Investigation of the Mechanism of Myelin Formation

Current: ___________ (Open project!)
Alumni: Andrew Molina

The myelin sheath is an insulating, compacted, multilamellar biological membrane that facilitates the rapid propagation of action potentials down the axons of neurons via saltatory conduction. It is critical for normal physiological function, as demyelinating diseases such as multiple sclerosis lead to severe physical and mental impairment and even death.

Recently, University of Chicago neurobiologist Sara Szuchet has found compelling in vivo evidence that the long-established mechanism for the formation of central nervous system (CNS) myelin, in which a wrapped oligodendrocyte membrane becomes the final myelin, has serious flaws. To address these flaws in the current model, Szuchet has proposed a new model involving (1) the preformation of myelin membrane tubules that are trafficked to the neuronal axon, where they (2) undergo a transition from tubular to lamellar form and thus form the final compact myelin sheath (Szuchet et al. J. Struct. Biol. 2015, 190, 56-72.).

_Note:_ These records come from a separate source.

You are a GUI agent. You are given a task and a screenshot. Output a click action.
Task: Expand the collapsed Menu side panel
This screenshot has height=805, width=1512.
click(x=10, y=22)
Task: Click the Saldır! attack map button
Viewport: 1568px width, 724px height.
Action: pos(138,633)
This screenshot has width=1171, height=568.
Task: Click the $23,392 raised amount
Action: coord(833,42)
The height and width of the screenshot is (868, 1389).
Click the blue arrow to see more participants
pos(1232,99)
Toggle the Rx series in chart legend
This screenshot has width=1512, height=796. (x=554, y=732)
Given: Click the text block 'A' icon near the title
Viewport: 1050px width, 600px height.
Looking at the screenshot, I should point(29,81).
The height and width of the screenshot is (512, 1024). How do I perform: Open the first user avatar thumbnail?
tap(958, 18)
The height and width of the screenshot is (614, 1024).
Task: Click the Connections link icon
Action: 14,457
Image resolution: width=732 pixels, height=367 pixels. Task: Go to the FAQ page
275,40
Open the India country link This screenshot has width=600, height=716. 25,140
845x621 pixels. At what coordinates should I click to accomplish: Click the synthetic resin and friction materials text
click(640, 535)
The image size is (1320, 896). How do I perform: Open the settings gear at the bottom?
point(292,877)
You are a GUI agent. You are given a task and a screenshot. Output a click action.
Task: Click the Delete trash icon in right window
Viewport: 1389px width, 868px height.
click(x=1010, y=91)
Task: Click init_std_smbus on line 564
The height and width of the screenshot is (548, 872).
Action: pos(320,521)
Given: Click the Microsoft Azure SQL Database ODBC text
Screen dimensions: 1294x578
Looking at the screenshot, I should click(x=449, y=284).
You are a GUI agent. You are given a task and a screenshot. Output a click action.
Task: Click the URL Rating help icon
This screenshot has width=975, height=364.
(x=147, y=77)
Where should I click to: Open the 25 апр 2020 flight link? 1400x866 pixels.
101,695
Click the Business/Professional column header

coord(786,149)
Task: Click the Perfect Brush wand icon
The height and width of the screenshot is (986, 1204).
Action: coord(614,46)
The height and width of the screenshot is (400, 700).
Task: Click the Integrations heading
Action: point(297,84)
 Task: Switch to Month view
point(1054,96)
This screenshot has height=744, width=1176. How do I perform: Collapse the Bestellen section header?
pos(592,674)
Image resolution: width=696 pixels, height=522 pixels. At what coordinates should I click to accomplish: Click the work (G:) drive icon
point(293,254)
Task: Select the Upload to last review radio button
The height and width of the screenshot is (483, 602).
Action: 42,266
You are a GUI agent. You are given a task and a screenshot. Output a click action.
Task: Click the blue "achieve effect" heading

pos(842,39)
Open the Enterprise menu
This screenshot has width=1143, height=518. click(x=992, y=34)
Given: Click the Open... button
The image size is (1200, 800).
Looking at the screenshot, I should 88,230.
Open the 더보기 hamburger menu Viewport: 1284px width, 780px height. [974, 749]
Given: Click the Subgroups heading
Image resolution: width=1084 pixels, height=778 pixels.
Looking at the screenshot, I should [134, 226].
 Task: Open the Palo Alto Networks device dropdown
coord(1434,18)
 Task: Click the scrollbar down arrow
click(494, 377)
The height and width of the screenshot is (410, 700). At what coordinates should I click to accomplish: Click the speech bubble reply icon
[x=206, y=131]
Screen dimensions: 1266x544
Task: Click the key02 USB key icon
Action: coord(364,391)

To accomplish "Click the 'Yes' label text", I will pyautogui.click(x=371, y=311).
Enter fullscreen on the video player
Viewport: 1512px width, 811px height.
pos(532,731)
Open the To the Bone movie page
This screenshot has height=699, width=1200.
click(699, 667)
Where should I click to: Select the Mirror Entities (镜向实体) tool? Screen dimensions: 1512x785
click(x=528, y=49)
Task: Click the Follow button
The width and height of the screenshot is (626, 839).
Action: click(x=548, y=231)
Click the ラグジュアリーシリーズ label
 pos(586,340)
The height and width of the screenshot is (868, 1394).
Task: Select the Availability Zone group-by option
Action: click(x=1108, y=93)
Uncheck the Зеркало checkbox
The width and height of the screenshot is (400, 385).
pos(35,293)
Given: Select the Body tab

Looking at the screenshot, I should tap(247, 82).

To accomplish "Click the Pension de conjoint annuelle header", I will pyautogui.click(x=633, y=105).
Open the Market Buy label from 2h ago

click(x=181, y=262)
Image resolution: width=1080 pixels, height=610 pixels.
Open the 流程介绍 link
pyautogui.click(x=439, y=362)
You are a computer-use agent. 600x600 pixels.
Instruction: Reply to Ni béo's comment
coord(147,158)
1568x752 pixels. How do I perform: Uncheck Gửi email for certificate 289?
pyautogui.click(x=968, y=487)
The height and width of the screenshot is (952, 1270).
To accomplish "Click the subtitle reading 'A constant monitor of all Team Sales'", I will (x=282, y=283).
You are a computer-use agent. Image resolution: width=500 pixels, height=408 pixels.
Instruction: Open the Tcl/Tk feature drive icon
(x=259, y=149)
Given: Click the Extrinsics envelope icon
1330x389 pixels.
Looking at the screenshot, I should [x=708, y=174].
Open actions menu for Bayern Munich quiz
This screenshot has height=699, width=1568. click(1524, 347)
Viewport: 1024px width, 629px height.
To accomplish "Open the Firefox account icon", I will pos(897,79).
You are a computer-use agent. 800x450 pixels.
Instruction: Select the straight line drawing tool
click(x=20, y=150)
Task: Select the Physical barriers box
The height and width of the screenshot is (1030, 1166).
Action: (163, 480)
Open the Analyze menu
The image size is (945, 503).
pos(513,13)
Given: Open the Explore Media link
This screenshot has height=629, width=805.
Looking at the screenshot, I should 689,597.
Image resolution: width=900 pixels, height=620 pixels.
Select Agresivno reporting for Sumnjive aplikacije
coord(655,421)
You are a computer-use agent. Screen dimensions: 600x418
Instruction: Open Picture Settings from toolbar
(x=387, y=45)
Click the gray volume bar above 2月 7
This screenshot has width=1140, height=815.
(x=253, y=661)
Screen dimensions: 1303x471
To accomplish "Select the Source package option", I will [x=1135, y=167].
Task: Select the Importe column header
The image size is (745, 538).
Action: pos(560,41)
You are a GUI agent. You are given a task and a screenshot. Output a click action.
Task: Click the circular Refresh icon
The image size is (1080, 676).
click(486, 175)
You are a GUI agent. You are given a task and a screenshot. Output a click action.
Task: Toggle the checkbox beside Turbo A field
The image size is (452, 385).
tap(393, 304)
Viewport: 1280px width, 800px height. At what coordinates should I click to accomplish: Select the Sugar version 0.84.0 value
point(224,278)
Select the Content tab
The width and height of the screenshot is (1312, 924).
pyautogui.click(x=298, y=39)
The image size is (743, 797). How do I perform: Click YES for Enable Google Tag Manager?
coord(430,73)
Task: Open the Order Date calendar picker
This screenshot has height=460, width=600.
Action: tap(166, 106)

To investigate this mechanism, we designed in vitro experiments to probe the biophysical interactions of myelin lipids as they (1) self-assemble into tubules and (2) transition into lamellar form. Specifically, using TEM imaging, we have observed the self-assembly of tubules consisting of 100% galactosylceramide (GalCer), a fundamental glycolipid of CNS myelin. We have similarly investigated how 2-component systems of GalCer/Cholesterol and GalCer/Plasmalogen transition from stable tubule structures to larger aggregates of lower curvature upon decreasing GalCer concentration. The stable tubules of these in vitro systems observed at higher GalCer concentrations align with the in silico results of coarse-grained simulations (Voth Group, University of Chicago) and the tubules observed in vivo in ovine oligodendrocytes by Szuchet (Szuchet et al., 2015), suggesting that these structures of major myelin lipids can be stable precursors for myelination. Using fluid-cell AFM, we have begun to investigate how these self-assembled tubules interact with supported lipid bilayers in HEPES buffer solution (pH 7.4) with hopes of observing a fusion event between the structures that would be experimental evidence of the proposed Szuchet model for the biological mechanism of myelin formation.